I realize that Thanksgiving has come and gone, so these reviews are a bit late. November, like October, was pretty nutty this year, though, which means I didn’t have a lot of time for writing, but here they are as promised.
October 16, 2009
Return of the Living Dead (1985) Directed by Dan O’Bannon 2/5
I thought I’d enjoy this film because I am all about B horror/sci-fi movies, but this film was pretty terrible. It feels like a bad Scooby Doo episode gone awry. The motley crew of characters are all over-the-top and include a punk girl who likes to disrobe, a prissy girl who’s dating a loser who works at a medical supply warehouse and a random black guy.

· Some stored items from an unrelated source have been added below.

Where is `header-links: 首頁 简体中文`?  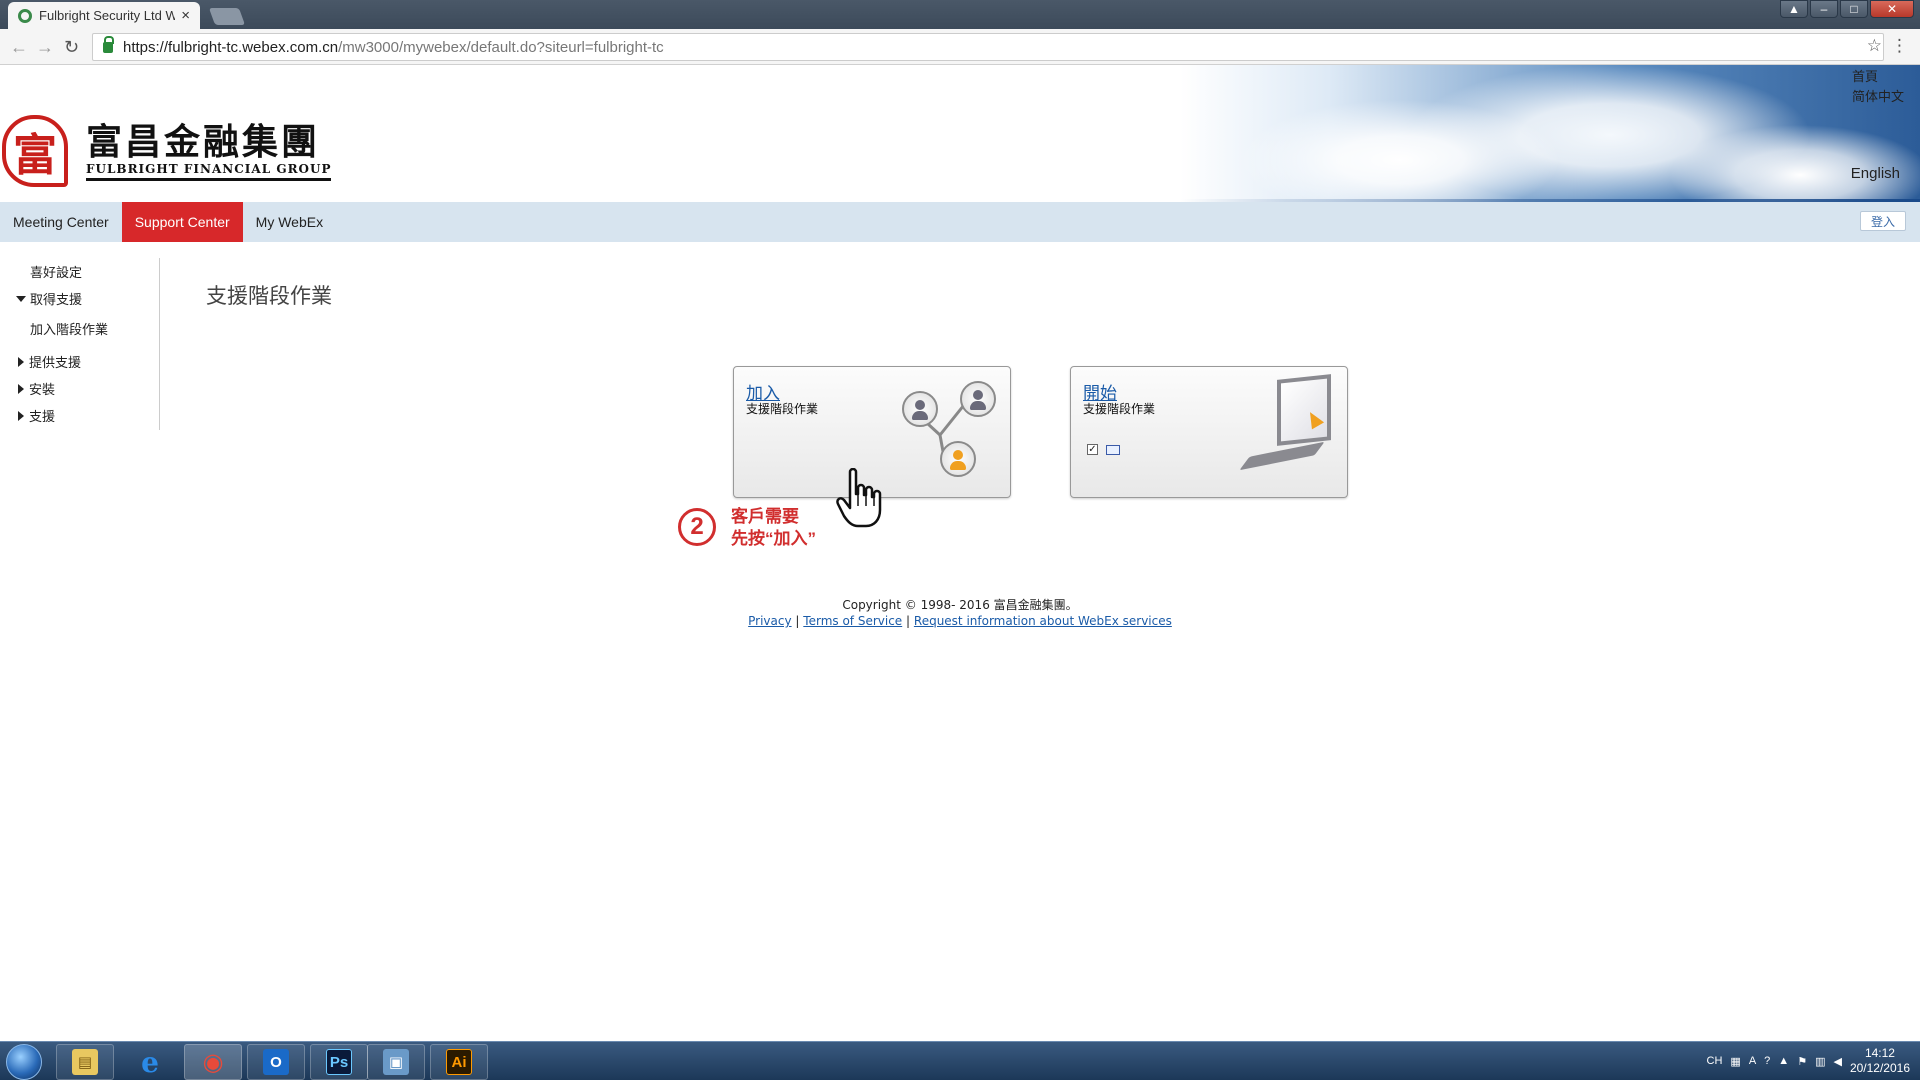
header-links: 首頁 简体中文 is located at coordinates (1878, 87).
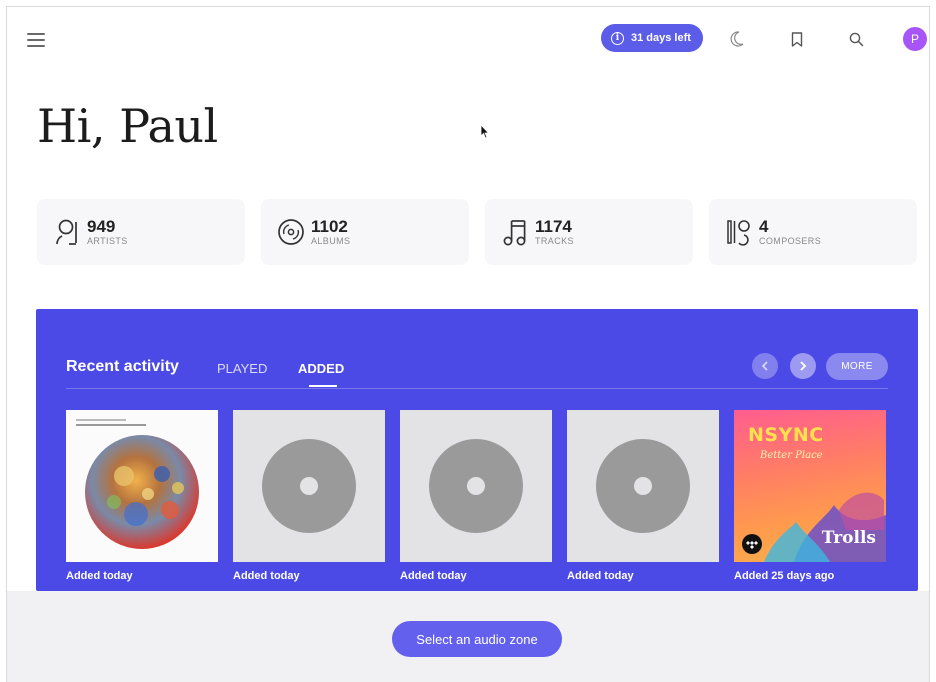 This screenshot has height=682, width=936. I want to click on trial-badge: i 31 days left, so click(652, 38).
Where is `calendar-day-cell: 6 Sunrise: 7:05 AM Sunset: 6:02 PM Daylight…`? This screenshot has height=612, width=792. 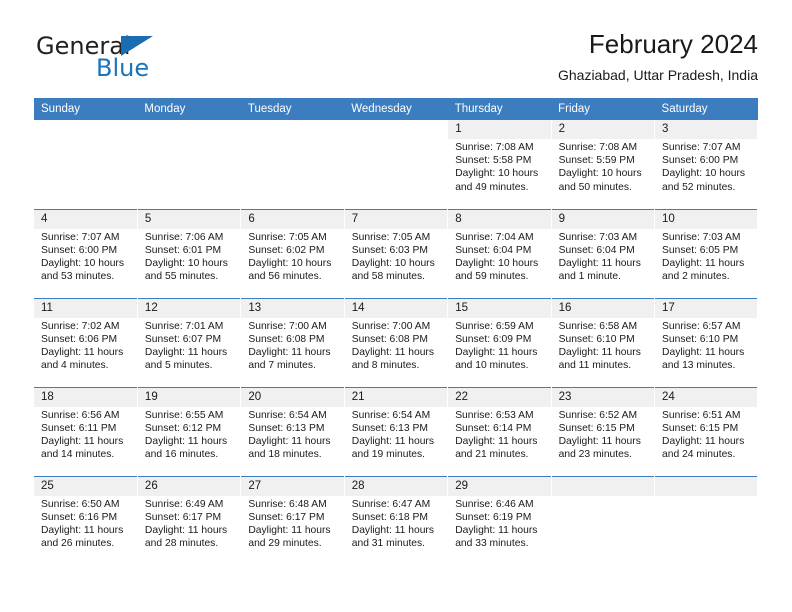 calendar-day-cell: 6 Sunrise: 7:05 AM Sunset: 6:02 PM Daylight… is located at coordinates (292, 253).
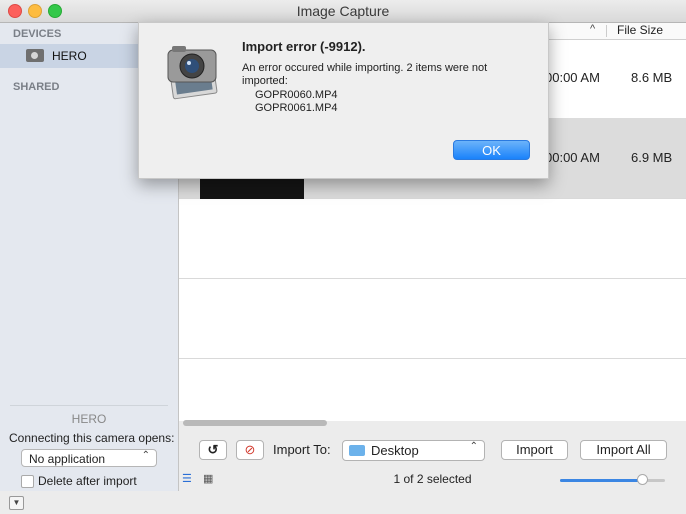  What do you see at coordinates (255, 423) in the screenshot?
I see `scrollbar-knob` at bounding box center [255, 423].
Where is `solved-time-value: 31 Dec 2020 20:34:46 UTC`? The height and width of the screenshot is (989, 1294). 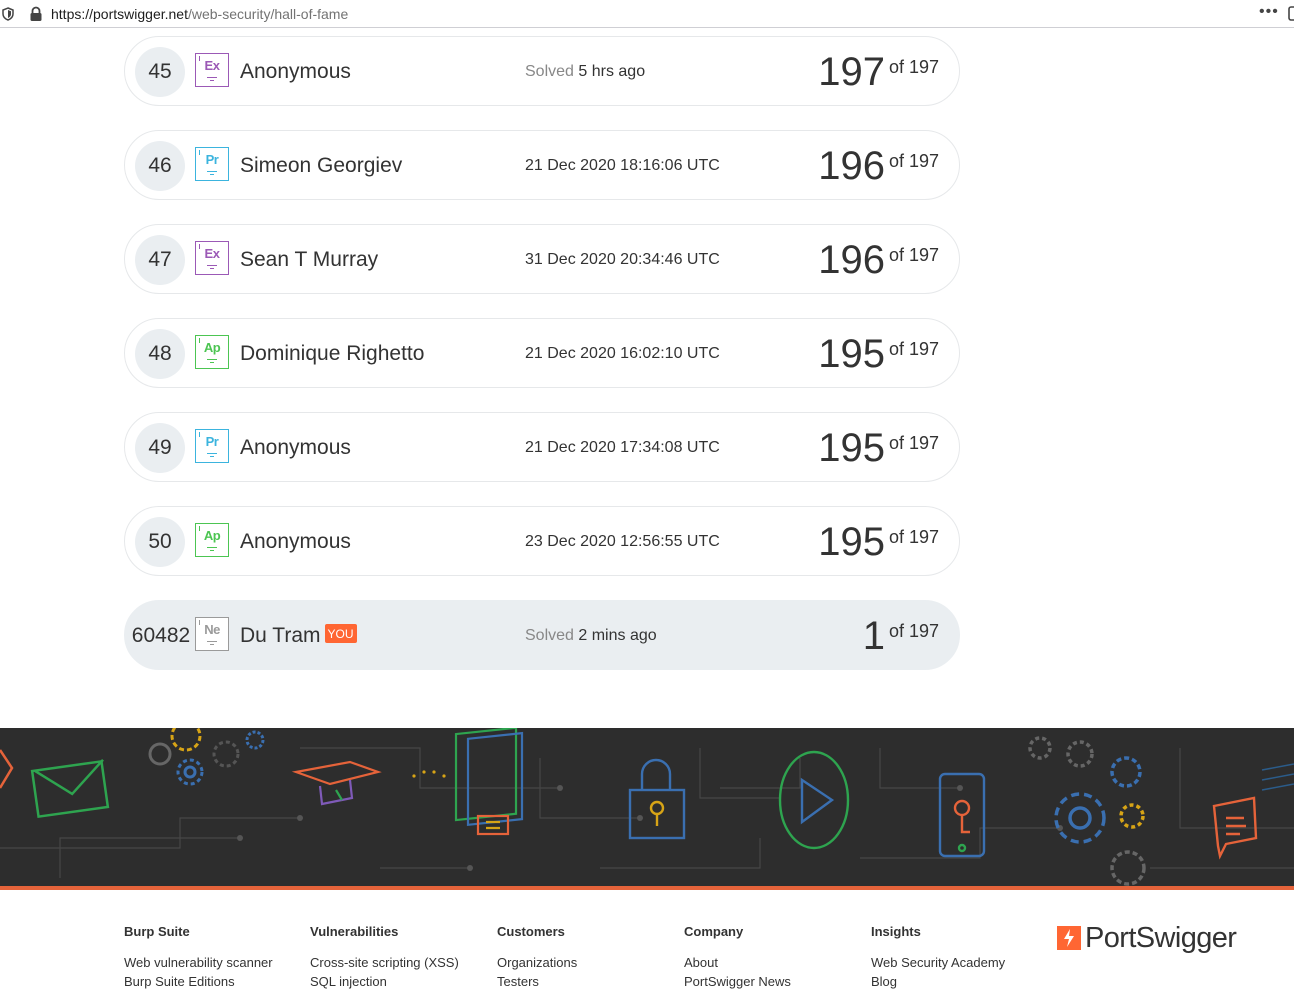
solved-time-value: 31 Dec 2020 20:34:46 UTC is located at coordinates (622, 260).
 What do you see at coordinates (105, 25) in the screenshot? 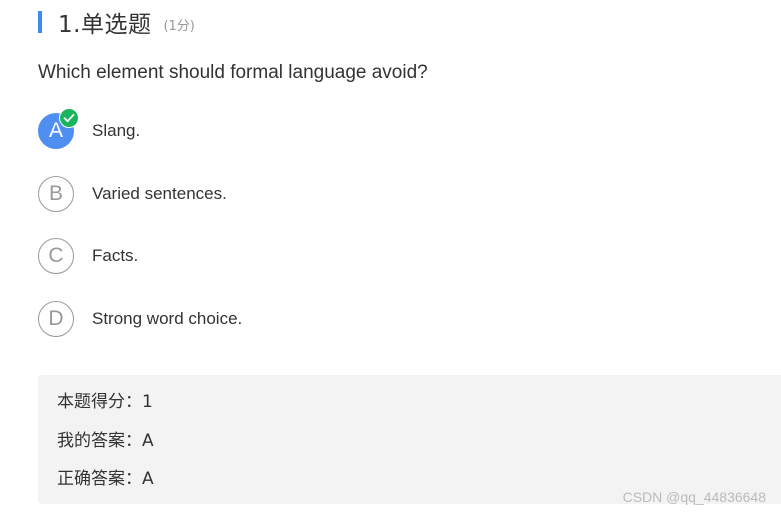
I see `question-type-title: 1.单选题` at bounding box center [105, 25].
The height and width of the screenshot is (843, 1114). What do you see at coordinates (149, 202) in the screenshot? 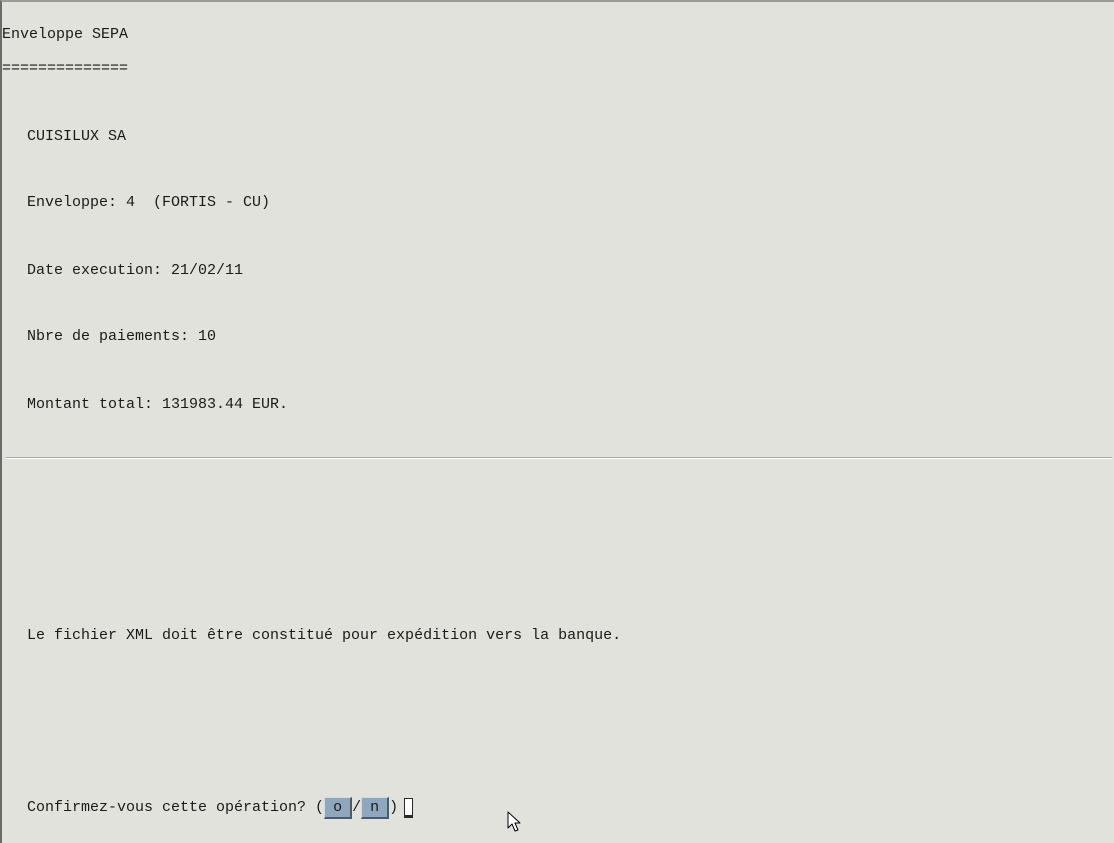
I see `envelope-info: Enveloppe: 4 (FORTIS - CU)` at bounding box center [149, 202].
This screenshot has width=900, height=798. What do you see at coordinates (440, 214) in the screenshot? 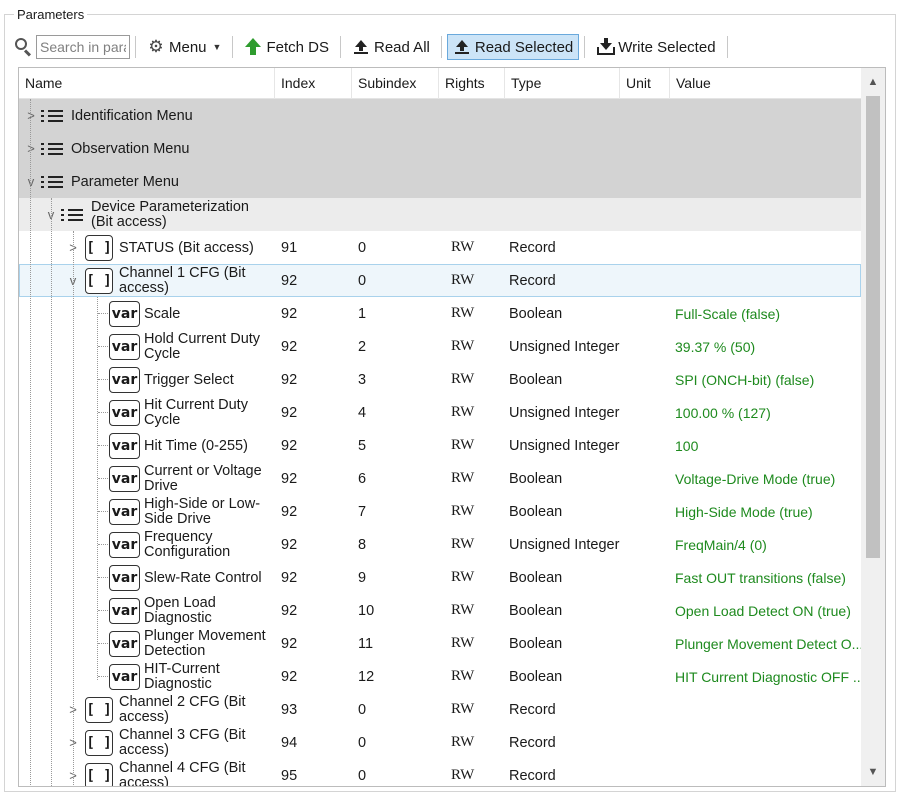
I see `tree-row-device-parameterization: v Device Parameterization (Bit access)` at bounding box center [440, 214].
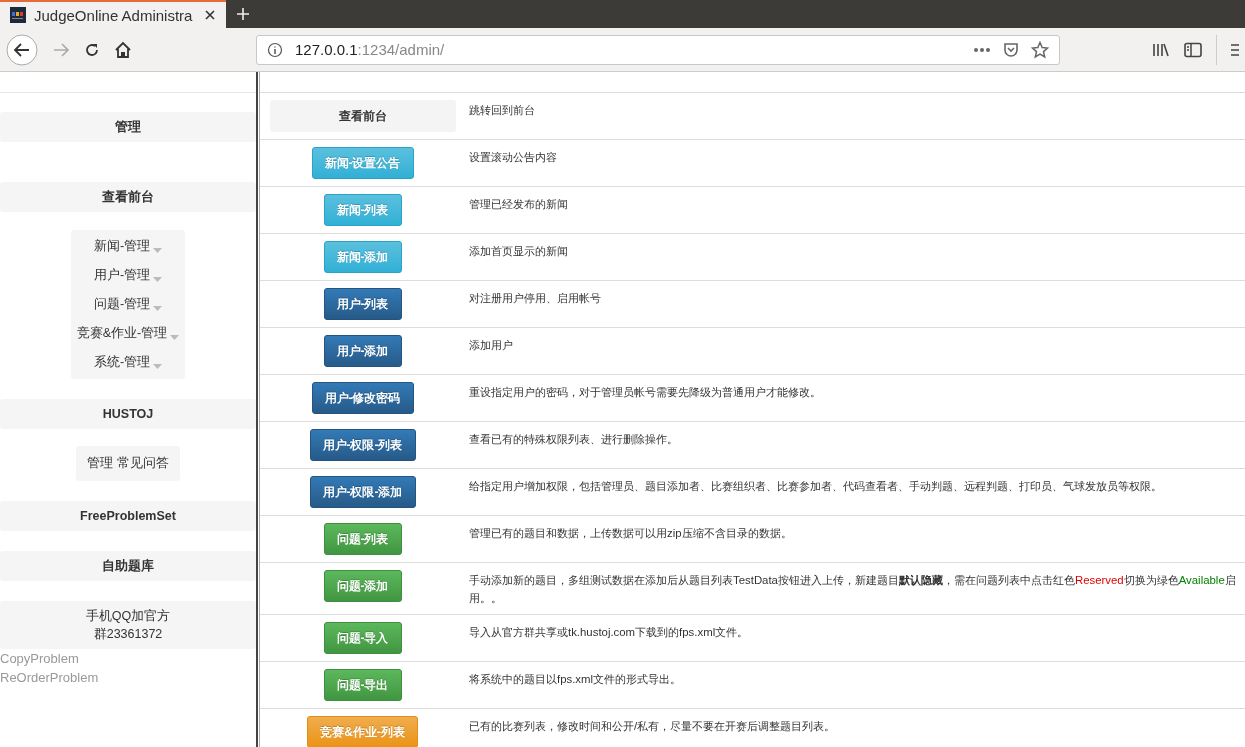 The width and height of the screenshot is (1245, 747). What do you see at coordinates (362, 685) in the screenshot?
I see `admin-action-button: 问题-导出` at bounding box center [362, 685].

The idiot who works at the warehouse inadvertently open a canister which releases a zombie gas of some kind and before you know it every dead person in the cemetery across the street is crawling out of their grave and his friends get picked off one by one. If you’re really, really, really bored I say watch it, otherwise don’t bother.
October 18, 2009
Vampires (1998) Directed by John Carpenter, based on the novel by John Steakley 2.5/5
This was not my first viewing of Vampires. I was exposed to this film by Brian a few years back when he was trying to indoctrinate me into the cult of John Carpenter. Vampires is a vampire western of sorts in the vein of the Robert Rodriguez/Quentin Tarantino film From Dusk ‘Til Dawn (1996) which I would give a similar rating. Both films are entertaining, but they’re a bit predictable, hokey and dated and both feature incredibly mediocre casts.
October 20, 2009
La Cite des Enfants Perdus/City of Lost Children (1995) Directed by Marc Caro and Jean-Pierre Jeunet 4/5
I really enjoyed this film. It’s not so much a horror film as it is a surreal thriller for children. The filming style and story telling reminded me a lot of Guillermo del Toro’s El Laberinto del Fauno/Pan’s Labyrinth (2006) and movies like Terry Gilliam’s Brazil (1985). Ron Perlman stars as One, a street preformer who loses his adopted younger sibling to a mad scientist who is kidnapping children in order to steal their dreams to keep himself from aging. With the help of a young girl named Miette, One must rescue his brother and stop the mad scientist before he causes any more harm.
October 21, 2009
Blood: The Last Vampire (2000) Directed by Hiroyuki Kitakubo 3/5
This short anime (48 min) is about a young girl who gets hired by a secret society to kill demons plaguing a military base in Japan during the 1960’s. It was good, but too short. A lot of questions were left unanswered. It’s been made into a full-lenght live action film which I’m looking forward to watching sometime in the near future.
October 23, 2009
Les Yeux sans Visage/Eyes Without a Face (1959) Directed by Georges Franju based on the novel by Jean Redon 4.5/5
This black and white French film is considered a classic and I can see why. Though the film was made in 1959 it is still incredibly creepy. Pierre Bresseur plays Dr. Genessier, a plastic surgeon on the cutting edge (no pun intended) of his field with a daughter whose face is incredibly disfigured thanks to a car accident. Feeling guilty over his daughter’s disfigurement, Dr. Genessier begins kidnapping young women with the help of his assistant in order to remove their faces and attempt to graft them to his daughter’s. The acting in the film is superb and it has quite a satisfying/appropriate ending. If you’re into classic horror, I highly recommend this one.
October 31, 2009
Halloween (1978) Directed by John Carpenter – Always a Halloween tradition
From Beyond (1986) Directed by Stuart Gordon Based on the Short story by H.P. Lovecraft 4/5
Jeffrey Combs who played Dr. Herbert West in Gordon’s The Re-Animator (1985) plays Crawford Tillinghast, a scientist who has built a machine to stimulate the pineal gland and open the door to another dimension. When his partner, Dr. Pretorius is killed by a creature from beyond, Tillinghast is locked up at the local psychiatric hospital where no one believes him. However, a young psychologist decides to get to the bottom of things and takes Tillinghast back to the scene of the crime where all sorts of bizarre things start to happen thanks to the machine and it’s effect on their pineal glands. Like Gordon’s Re-Animator, this film is a bit campy and dated, but these things are what makes his films great.
November 1, 2009
Let’s Scare Jessica to Death (1971) Written and Directed by John D. Hancock 4/5
A creepy vampire story/psychological thriller. Jessica has been recently released from an institution in NY where she was being kept because she was hallucinating/hearing voices. In order to get a new start she and her husband move to an old farmhouse with their friend Woody. However, before they even arrive at their new home Jessica begins having strange encounters/hearing voices again. When they arrive at their new house they find a young hippie woman living there and Jessica asks her to stay, though it soon becomes apparent that this was a mistake as the voices/hallucinations only get worse leading her husband to lose patience with her and fall into the arms of the young hippie girl. I really liked the ambivalent ending of this film and I was thoroughly creeped out by the hippie chick and the weirdos who lived in the local town.